These were individuals and founded no new church, but in the 1630s all that was to change with William Erbery.  It was his followers who set up the first non-conformist church in Cardiff, Trinity chapel in Womanby Street, opposite the castle, in 1697.  William had been dead 45 years by that stage but his followers and their descendants are thought to have continued to meet in secret after his death, until in 1697 they were given the freedom to build their own church.

Life of William Erbery

William Erbery was born in Roath in 1604 or more precisely Roath Dogfield. His father, Thomas Erbery, was a merchant who had probably come across from the West Country of England to establish an iron foundry in the Merthyr Valley before moving to Cardiff.  It is probable that Thomas married Elizabeth, daughter of Rees David, a Cardiff cordwainer.

William entered Brasenose College, Oxford in 1619, graduated in 1623 and proceeded to Queens’ College, Cambridge where he earned a second degree in 1626. He subscribed for deacon’s orders in the diocese of Bristol a December 23rd 1626 and became curate in St Woolos in Newport in 1630.

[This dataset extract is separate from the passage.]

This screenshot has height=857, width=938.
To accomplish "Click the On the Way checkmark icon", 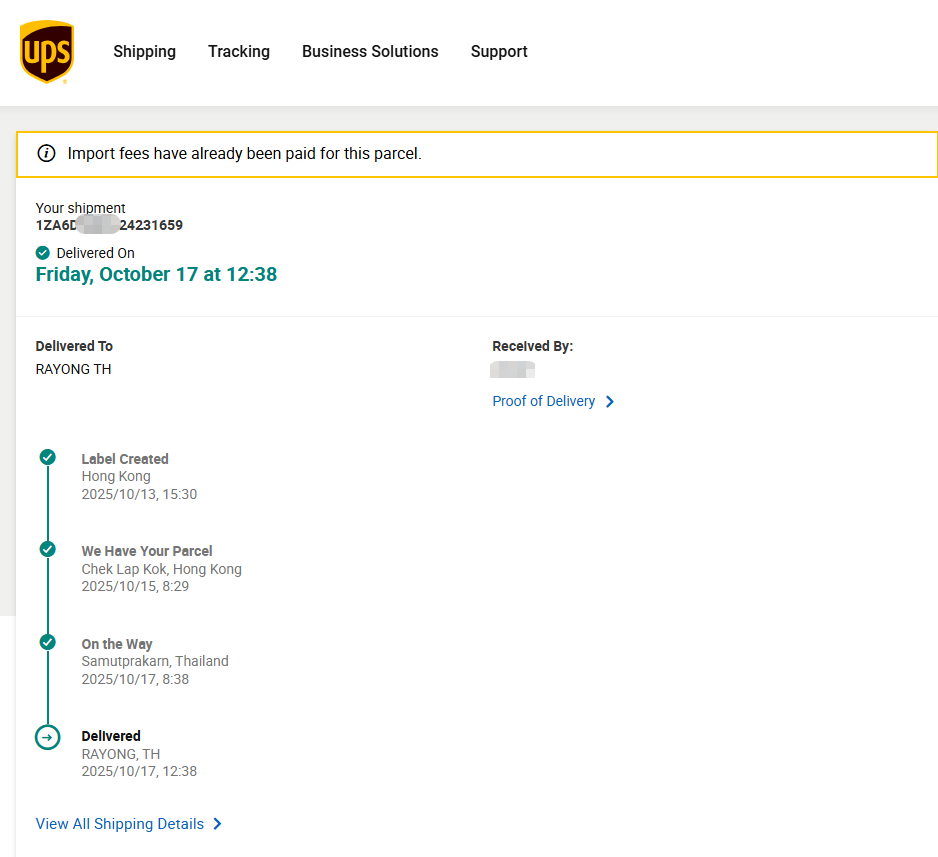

He remained at Newport until 1633 when he became vicar of St Mary’s in Cardiff. He had been presented with the living by Sir Thomas Lewis of Penmarc, a member of the influential Puritan Lewis family of Y Fan. The Lewis family were patrons of William Wroth and business associates of Erbery’s father.

He became vicar at St Mary’s in August, 1633.  St Mary’s church is no longer standing.  The church was badly damaged when the River Taff flooded in 1607 with bones and coffins from its graveyard being washed out to sea. Accounts state a mini tsunami swept up the Bristol Channel! Saint Mary’s was finally abandoned in 1701. The church gave its name to nearby St Mary’s Street. A new St Mary’s church was later built on Bute Street, south of the railway station. The current Prince of Wales pub now stands on this church’s original site. On the side of the pub on Gt. Western lane entrance is an unusual outline of the original Saint Mary’s church.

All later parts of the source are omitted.